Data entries

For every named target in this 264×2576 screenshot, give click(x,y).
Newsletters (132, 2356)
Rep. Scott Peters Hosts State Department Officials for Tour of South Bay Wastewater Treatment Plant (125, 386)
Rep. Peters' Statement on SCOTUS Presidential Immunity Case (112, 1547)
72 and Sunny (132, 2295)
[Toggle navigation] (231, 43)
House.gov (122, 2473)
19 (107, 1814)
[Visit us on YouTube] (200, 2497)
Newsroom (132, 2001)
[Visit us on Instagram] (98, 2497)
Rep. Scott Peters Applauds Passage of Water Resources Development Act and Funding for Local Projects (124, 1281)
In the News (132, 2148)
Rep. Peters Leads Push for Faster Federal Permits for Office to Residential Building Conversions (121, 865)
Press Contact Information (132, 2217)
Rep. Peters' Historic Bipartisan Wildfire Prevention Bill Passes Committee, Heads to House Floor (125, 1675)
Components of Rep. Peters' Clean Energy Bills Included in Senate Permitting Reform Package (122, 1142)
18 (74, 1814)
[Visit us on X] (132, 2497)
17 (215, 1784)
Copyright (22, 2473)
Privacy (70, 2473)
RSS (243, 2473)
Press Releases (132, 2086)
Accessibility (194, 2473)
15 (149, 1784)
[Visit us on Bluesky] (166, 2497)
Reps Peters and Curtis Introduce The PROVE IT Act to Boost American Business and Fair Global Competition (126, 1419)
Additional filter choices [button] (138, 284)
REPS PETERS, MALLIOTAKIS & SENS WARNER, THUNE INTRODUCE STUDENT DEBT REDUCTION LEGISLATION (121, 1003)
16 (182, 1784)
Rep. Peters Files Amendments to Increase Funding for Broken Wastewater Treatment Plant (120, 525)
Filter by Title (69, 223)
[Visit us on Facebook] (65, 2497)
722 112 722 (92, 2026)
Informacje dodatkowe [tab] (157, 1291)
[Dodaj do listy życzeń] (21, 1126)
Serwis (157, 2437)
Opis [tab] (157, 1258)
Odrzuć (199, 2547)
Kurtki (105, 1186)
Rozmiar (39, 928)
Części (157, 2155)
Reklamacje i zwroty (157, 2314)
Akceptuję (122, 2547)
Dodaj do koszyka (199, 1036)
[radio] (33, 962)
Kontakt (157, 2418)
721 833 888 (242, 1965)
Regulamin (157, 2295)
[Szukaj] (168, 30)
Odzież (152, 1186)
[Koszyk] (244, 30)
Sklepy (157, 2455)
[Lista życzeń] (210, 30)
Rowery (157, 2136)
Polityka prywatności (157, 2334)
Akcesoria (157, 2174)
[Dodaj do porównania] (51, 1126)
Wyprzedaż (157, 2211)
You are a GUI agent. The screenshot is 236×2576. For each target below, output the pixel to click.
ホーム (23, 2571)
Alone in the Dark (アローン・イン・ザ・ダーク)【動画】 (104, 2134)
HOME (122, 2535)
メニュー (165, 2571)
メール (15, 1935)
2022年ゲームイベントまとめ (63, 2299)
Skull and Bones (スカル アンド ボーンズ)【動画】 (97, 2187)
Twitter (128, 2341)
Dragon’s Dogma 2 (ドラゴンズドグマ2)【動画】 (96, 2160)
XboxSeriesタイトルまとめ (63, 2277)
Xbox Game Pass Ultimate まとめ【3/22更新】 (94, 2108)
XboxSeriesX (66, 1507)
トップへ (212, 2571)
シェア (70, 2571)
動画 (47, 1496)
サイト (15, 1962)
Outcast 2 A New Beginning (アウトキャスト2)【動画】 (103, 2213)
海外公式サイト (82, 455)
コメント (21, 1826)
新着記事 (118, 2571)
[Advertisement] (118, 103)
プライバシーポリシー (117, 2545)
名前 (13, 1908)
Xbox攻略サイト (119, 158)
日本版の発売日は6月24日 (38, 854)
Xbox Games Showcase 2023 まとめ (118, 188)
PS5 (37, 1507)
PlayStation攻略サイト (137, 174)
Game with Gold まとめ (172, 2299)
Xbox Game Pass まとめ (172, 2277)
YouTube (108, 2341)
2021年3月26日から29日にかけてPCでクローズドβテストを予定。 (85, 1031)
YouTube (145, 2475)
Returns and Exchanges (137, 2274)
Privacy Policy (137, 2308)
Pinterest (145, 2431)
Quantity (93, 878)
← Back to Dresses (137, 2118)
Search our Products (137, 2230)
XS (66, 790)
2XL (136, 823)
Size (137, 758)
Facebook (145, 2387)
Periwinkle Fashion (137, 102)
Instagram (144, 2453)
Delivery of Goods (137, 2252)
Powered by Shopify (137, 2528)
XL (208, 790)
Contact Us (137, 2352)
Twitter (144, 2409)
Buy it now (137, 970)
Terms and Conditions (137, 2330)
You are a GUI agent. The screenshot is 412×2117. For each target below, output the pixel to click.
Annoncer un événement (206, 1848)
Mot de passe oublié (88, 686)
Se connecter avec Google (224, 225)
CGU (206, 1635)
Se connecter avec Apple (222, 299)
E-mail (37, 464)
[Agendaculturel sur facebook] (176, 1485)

### Task instructions
Reproduce all of the records precisely. No word may differ.

### Written answer
For every named target in this 264×2576 screenshot, give click(x,y).
Newsletters (132, 2356)
Rep. Scott Peters Hosts State Department Officials for Tour of South Bay Wastewater Treatment Plant (125, 386)
Rep. Peters' Statement on SCOTUS Presidential Immunity Case (112, 1547)
72 and Sunny (132, 2295)
[Toggle navigation] (231, 43)
House.gov (122, 2473)
19 (107, 1814)
[Visit us on YouTube] (200, 2497)
Newsroom (132, 2001)
[Visit us on Instagram] (98, 2497)
Rep. Scott Peters Applauds Passage of Water Resources Development Act and Funding for Local Projects (124, 1281)
In the News (132, 2148)
Rep. Peters Leads Push for Faster Federal Permits for Office to Residential Building Conversions (121, 865)
Press Contact Information (132, 2217)
Rep. Peters' Historic Bipartisan Wildfire Prevention Bill Passes Committee, Heads to House Floor (125, 1675)
Components of Rep. Peters' Clean Energy Bills Included in Senate Permitting Reform Package (122, 1142)
18 (74, 1814)
[Visit us on X] (132, 2497)
17 (215, 1784)
Copyright (22, 2473)
Privacy (70, 2473)
RSS (243, 2473)
Press Releases (132, 2086)
Accessibility (194, 2473)
15 (149, 1784)
[Visit us on Bluesky] (166, 2497)
Reps Peters and Curtis Introduce The PROVE IT Act to Boost American Business and Fair Global Competition (126, 1419)
Additional filter choices [button] (138, 284)
REPS PETERS, MALLIOTAKIS & SENS WARNER, THUNE INTRODUCE STUDENT DEBT REDUCTION LEGISLATION (121, 1003)
16 (182, 1784)
Rep. Peters Files Amendments to Increase Funding for Broken Wastewater Treatment Plant (120, 525)
Filter by Title (69, 223)
[Visit us on Facebook] (65, 2497)
722 112 722 (92, 2026)
Informacje dodatkowe [tab] (157, 1291)
[Dodaj do listy życzeń] (21, 1126)
Serwis (157, 2437)
Opis [tab] (157, 1258)
Odrzuć (199, 2547)
Kurtki (105, 1186)
Rozmiar (39, 928)
Części (157, 2155)
Reklamacje i zwroty (157, 2314)
Akceptuję (122, 2547)
Dodaj do koszyka (199, 1036)
[radio] (33, 962)
Kontakt (157, 2418)
721 833 888 (242, 1965)
Regulamin (157, 2295)
[Szukaj] (168, 30)
Odzież (152, 1186)
[Koszyk] (244, 30)
Sklepy (157, 2455)
[Lista życzeń] (210, 30)
Rowery (157, 2136)
Polityka prywatności (157, 2334)
Akcesoria (157, 2174)
[Dodaj do porównania] (51, 1126)
Wyprzedaż (157, 2211)
You are a GUI agent. The screenshot is 236×2576. For each target below, output the pixel to click.
ホーム (23, 2571)
Alone in the Dark (アローン・イン・ザ・ダーク)【動画】 (104, 2134)
HOME (122, 2535)
メニュー (165, 2571)
メール (15, 1935)
2022年ゲームイベントまとめ (63, 2299)
Skull and Bones (スカル アンド ボーンズ)【動画】 (97, 2187)
Twitter (128, 2341)
Dragon’s Dogma 2 (ドラゴンズドグマ2)【動画】 (96, 2160)
XboxSeriesタイトルまとめ (63, 2277)
Xbox Game Pass Ultimate まとめ【3/22更新】 (94, 2108)
XboxSeriesX (66, 1507)
トップへ (212, 2571)
シェア (70, 2571)
動画 (47, 1496)
サイト (15, 1962)
Outcast 2 A New Beginning (アウトキャスト2)【動画】 (103, 2213)
海外公式サイト (82, 455)
コメント (21, 1826)
新着記事 (118, 2571)
[Advertisement] (118, 103)
プライバシーポリシー (117, 2545)
名前 (13, 1908)
Xbox攻略サイト (119, 158)
日本版の発売日は6月24日 (38, 854)
Xbox Games Showcase 2023 まとめ (118, 188)
PS5 (37, 1507)
PlayStation攻略サイト (137, 174)
Game with Gold まとめ (172, 2299)
Xbox Game Pass まとめ (172, 2277)
YouTube (108, 2341)
2021年3月26日から29日にかけてPCでクローズドβテストを予定。 (85, 1031)
YouTube (145, 2475)
Returns and Exchanges (137, 2274)
Privacy Policy (137, 2308)
Pinterest (145, 2431)
Quantity (93, 878)
← Back to Dresses (137, 2118)
Search our Products (137, 2230)
XS (66, 790)
2XL (136, 823)
Size (137, 758)
Facebook (145, 2387)
Periwinkle Fashion (137, 102)
Instagram (144, 2453)
Delivery of Goods (137, 2252)
Powered by Shopify (137, 2528)
XL (208, 790)
Contact Us (137, 2352)
Twitter (144, 2409)
Buy it now (137, 970)
Terms and Conditions (137, 2330)
You are a GUI agent. The screenshot is 412×2117. For each target below, output the pixel to click.
Annoncer un événement (206, 1848)
Mot de passe oublié (88, 686)
Se connecter avec Google (224, 225)
CGU (206, 1635)
Se connecter avec Apple (222, 299)
E-mail (37, 464)
[Agendaculturel sur facebook] (176, 1485)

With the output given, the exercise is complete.